# Recorded data:
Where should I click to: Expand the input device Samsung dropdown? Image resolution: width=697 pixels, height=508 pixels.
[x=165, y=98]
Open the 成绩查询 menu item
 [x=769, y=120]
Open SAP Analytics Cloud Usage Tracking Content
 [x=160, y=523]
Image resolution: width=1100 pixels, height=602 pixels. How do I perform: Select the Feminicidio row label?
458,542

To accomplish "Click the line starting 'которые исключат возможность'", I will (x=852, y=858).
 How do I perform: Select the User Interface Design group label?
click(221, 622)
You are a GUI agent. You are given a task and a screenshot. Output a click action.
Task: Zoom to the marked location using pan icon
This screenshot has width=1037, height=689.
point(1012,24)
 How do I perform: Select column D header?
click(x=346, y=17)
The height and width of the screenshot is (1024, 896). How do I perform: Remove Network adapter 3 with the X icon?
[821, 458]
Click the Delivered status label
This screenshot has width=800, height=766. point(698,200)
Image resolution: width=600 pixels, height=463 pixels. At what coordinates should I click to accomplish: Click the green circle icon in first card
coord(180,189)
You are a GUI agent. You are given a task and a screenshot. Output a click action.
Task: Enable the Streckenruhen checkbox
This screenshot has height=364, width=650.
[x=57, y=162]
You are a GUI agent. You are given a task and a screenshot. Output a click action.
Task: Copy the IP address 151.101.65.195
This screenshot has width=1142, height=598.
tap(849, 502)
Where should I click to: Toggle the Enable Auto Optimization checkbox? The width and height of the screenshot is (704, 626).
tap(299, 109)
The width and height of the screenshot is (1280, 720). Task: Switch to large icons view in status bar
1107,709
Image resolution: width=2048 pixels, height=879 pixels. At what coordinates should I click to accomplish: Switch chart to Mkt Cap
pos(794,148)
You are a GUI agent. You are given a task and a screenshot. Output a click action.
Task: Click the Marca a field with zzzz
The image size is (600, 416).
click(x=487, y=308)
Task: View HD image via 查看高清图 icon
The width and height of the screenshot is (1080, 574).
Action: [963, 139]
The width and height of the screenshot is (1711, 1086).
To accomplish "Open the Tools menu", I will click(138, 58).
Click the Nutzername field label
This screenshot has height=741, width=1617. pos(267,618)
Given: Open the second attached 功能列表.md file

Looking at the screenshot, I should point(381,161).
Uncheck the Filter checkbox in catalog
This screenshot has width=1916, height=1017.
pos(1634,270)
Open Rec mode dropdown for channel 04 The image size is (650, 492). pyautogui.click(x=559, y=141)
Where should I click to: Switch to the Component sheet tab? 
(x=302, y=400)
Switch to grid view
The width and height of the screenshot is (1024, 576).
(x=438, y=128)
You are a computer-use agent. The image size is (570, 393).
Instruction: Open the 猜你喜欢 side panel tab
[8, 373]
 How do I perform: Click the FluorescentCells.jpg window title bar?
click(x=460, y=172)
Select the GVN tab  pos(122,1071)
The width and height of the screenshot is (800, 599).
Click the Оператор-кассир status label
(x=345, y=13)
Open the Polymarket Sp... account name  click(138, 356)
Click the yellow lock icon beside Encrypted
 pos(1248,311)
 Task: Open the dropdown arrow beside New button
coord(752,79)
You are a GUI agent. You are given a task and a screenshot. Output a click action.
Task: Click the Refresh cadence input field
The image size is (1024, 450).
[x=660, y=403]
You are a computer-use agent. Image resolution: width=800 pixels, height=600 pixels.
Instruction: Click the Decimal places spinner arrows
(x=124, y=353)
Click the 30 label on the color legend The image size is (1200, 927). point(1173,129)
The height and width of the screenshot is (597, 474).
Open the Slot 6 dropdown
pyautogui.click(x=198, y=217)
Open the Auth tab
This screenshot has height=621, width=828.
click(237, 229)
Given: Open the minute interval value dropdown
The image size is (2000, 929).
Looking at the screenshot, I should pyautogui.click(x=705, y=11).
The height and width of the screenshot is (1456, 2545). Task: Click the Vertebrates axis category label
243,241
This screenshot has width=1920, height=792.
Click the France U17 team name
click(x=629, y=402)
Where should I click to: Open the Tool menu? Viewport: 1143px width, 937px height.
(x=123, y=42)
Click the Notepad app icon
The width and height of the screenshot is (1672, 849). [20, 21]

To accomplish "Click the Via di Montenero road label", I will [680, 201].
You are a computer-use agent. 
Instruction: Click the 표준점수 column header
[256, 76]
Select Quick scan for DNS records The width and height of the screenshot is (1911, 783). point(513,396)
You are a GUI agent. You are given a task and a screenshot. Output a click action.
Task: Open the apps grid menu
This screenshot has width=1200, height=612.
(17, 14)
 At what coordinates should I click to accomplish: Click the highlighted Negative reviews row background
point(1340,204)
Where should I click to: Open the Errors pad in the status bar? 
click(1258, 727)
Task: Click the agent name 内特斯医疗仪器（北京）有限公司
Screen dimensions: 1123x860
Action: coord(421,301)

# What to work on:
Check each line above for the string "computer" and copy every line that has it.

# Solved exercise:
You are a computer-use agent. The image size is (570, 393).
You are a computer-use agent. Image resolution: width=800 pixels, height=600 pixels.
You are a computer-use agent. 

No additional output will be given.